NASA Renames Object After Uproar Over Old Name’s Nazi Connotations
What does a small, icy world roughly four billion miles from Earth have to do with the Nazis?
That’s the question NASA was wrestling with before it announced on Tuesday that a space object formerly known by the nickname Ultima Thule would now officially be named Arrokoth, a Native American word meaning “sky.”
The previous name was a Latin term that metaphorically means “a place beyond the known world.” When it was unveiled last year, NASA said the name was only temporary, but it still attracted criticism because the term has a historical association with the Third Reich.
But let’s start from the beginning.
What is Ultima Thule?
Until Tuesday, Ultima Thule was the informal name NASA used for a small, snowman-shaped object in the Kuiper belt, a desolate region of deep space that the agency said in a statement is home to “thousands of known small icy worlds.”
But that name was not registered with the International Astronomical Union and Minor Planet Center, which has international authority for the naming of objects in the Kuiper belt. Its official name was the impersonal-sounding “Kuiper belt object 2014 MU69.”
The object’s strangely shaped, rust-colored body is composed of two connected spherical lobes and measures just 21 miles across at its widest point. When it was photographed on New Year’s Day 2019 by NASA’s New Horizons spacecraft, it was the first object of its kind that planetary scientists had ever gotten to see up close.
The term Ultima Thule, however, has its origins much closer to home. It is a Latin term used in classical antiquity to denote distant and unknown lands, in particular ones that were cold, like the Nordic countries. That Northern European connection drew the attention of the Nazis.
“Thule was one of the names they gave to what they believed was the ancient Aryan homeland, a prehistoric Aryan utopia that collapsed because of racial miscegenation or a flood or what have you,” said Eric Kurlander, a professor of history at Stetson University in DeLand, Fla.
The name is also used by the Thule Society, a racist, occult group formed in 1918. The society gave birth the next year to the German Workers’ Party, which Adolf Hitler soon joined and used as the precursor to the Nazi Party.

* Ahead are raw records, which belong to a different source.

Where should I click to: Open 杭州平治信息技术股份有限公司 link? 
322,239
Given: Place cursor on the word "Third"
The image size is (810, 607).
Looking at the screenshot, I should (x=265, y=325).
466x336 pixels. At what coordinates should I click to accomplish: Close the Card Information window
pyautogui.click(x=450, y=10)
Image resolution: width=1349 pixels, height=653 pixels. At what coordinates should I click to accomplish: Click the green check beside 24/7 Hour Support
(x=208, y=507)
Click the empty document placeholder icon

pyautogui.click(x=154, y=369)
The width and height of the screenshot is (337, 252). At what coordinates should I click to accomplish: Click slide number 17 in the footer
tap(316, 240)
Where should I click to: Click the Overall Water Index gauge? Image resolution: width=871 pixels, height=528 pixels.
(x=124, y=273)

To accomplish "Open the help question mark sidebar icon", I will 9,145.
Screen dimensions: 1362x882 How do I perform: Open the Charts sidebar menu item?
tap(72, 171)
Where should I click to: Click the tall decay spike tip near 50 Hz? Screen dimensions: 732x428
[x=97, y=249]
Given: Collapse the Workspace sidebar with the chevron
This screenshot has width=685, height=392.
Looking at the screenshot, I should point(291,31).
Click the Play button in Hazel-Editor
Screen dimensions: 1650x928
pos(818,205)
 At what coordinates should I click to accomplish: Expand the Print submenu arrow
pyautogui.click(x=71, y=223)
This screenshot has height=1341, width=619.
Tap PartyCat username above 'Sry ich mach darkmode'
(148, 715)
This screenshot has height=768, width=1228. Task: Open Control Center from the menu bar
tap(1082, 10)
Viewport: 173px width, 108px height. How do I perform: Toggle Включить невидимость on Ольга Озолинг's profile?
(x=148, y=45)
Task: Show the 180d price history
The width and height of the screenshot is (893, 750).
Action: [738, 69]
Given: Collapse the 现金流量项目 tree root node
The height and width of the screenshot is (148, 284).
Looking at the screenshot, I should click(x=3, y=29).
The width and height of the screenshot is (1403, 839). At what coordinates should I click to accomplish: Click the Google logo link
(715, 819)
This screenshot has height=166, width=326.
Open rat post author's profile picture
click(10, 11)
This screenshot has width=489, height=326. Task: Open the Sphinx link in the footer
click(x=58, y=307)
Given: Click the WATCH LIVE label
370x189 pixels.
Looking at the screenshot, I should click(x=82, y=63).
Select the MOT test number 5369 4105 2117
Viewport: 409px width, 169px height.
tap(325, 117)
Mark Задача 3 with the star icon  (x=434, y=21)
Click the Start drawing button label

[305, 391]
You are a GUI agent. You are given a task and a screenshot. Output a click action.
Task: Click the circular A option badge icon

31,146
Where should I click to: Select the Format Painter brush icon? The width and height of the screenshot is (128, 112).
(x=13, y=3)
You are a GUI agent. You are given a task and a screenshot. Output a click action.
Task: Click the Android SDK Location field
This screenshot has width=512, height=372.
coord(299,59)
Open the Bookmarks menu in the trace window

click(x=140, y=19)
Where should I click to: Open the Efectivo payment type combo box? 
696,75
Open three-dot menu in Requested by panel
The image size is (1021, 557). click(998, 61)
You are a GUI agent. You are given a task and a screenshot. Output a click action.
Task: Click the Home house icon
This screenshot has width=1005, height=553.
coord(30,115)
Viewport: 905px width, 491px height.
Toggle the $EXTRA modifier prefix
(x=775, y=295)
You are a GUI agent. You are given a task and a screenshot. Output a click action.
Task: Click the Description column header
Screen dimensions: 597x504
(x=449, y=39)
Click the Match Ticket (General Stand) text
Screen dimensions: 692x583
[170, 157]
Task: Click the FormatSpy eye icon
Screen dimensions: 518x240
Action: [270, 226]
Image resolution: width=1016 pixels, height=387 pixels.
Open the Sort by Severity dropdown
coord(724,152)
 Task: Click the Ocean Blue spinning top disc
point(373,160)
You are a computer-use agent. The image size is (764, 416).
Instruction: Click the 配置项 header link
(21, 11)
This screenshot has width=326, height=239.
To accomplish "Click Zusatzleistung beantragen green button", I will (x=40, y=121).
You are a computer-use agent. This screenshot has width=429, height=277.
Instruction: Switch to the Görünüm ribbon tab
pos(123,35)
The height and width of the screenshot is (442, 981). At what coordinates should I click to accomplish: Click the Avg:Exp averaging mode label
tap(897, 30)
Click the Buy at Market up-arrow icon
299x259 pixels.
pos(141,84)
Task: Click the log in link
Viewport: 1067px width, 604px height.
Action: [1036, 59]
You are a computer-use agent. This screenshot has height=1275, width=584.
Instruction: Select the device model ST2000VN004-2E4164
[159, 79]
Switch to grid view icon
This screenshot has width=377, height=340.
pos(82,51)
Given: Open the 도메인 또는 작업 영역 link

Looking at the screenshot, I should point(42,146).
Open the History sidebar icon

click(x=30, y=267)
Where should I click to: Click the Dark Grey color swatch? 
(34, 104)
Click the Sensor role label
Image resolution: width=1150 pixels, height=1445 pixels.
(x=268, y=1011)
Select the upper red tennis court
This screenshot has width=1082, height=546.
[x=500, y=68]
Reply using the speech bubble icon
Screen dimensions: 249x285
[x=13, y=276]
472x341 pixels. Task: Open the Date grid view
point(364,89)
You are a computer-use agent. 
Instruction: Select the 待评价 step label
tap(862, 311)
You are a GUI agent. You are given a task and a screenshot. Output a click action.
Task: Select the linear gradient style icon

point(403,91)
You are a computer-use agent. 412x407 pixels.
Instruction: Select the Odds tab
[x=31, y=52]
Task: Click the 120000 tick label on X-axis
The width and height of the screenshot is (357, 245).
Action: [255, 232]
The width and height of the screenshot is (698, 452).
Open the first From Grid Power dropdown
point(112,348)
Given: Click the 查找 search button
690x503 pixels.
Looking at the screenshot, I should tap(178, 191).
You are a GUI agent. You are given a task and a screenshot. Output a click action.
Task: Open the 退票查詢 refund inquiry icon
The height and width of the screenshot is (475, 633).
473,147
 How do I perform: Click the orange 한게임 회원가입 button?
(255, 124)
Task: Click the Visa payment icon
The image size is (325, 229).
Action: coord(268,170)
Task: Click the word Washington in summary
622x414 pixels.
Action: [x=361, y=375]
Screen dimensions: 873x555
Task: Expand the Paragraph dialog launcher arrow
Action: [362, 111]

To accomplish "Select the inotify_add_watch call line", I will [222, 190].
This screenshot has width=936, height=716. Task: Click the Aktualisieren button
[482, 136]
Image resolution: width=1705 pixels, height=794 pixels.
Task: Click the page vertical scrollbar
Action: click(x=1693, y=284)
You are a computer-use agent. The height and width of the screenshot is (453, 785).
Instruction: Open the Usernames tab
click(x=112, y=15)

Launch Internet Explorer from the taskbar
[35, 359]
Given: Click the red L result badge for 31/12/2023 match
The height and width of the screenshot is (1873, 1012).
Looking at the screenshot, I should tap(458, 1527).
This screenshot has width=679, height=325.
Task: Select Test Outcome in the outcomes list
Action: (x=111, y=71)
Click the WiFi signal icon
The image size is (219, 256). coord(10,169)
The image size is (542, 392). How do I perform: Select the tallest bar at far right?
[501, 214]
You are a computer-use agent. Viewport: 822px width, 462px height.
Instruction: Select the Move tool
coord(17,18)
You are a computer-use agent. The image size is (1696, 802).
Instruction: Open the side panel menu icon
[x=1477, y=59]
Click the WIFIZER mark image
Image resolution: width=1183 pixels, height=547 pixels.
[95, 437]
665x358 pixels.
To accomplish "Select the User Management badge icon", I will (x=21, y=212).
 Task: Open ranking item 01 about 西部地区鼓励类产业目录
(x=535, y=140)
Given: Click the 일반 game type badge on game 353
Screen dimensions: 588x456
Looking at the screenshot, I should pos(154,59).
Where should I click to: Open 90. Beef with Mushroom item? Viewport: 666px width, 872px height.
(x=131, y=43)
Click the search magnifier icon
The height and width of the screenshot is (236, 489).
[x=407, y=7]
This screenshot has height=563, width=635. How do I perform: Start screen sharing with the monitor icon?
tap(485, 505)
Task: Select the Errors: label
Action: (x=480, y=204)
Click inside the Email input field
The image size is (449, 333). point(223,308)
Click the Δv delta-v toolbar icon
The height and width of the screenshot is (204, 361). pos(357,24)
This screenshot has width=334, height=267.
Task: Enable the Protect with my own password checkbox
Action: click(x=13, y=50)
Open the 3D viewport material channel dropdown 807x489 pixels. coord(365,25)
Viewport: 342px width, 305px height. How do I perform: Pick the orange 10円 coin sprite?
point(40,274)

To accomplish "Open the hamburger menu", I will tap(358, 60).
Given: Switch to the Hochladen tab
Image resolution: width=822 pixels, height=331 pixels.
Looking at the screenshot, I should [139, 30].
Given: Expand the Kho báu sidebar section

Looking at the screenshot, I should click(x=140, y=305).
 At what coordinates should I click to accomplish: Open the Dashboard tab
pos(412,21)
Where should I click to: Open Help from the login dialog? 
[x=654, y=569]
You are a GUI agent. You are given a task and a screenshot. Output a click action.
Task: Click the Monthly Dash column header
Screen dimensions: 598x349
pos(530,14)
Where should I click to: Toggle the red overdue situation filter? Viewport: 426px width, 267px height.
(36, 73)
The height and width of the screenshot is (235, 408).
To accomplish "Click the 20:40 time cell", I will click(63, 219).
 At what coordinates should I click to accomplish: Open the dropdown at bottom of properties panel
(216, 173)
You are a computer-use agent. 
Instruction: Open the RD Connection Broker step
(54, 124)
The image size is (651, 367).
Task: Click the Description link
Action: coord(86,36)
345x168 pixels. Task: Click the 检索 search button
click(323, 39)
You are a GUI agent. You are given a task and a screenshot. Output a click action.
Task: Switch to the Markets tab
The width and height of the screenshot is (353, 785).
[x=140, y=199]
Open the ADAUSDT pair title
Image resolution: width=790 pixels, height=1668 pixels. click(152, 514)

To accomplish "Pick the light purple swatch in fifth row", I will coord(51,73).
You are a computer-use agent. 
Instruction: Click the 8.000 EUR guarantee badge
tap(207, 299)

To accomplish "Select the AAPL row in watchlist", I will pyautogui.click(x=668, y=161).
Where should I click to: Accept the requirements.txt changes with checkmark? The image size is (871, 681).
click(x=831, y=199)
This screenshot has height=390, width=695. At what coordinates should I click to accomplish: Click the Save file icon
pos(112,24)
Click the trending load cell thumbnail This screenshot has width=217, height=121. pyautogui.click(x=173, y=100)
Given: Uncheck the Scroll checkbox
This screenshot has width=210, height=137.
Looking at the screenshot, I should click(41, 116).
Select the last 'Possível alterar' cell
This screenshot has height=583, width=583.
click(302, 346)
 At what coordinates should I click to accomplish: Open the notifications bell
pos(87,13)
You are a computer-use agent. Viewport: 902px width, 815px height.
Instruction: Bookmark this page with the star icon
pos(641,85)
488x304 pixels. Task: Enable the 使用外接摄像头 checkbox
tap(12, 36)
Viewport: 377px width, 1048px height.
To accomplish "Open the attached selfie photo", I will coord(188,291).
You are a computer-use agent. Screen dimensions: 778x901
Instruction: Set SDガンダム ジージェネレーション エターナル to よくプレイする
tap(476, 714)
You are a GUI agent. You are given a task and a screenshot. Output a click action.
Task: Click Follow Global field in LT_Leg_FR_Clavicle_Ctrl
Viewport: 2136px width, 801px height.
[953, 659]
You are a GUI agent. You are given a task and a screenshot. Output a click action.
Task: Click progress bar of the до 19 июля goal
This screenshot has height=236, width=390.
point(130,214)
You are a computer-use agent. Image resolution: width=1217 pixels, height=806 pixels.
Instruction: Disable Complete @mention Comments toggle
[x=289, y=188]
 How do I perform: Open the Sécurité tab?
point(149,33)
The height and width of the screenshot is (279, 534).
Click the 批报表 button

“This isn’t just some obscure element among hundreds of others in the Nazi cosmology,” Dr. Kurlander said. “They named a tank division after Thule in World War II. It keeps popping up, which is why it probably makes sense not to name something that anyone has any interest in Thule. It has too much baggage as this point.”
How did that name end up on a space rock?
The connection between the object’s informal name and Nazi history was first reported by Newsweek. Mark Showalter, a scientist involved in the naming process, told the magazine in an interview that the name was suggested by roughly 40 people online.
The New Horizons team learned about the term’s Nazi connotation during the naming process but decided to move ahead with it anyway, he said. Mr. Showalter did not respond to a message seeking comment on Tuesday.
“The question we looked at very closely was whether this was a primary association,” Mr. Showalter told the magazine. “The primary association of Thule and Ultima Thule are with travel and exotic places and cold places — it’s associated with travel gear, it’s associated often with distant places in Greenland.”
S. Alan Stern, the principal investigator for the New Horizons mission, which also did a flyby of Pluto in 2015, addressed the controversy earlier this year when scientists released the photographs taken by the spacecraft.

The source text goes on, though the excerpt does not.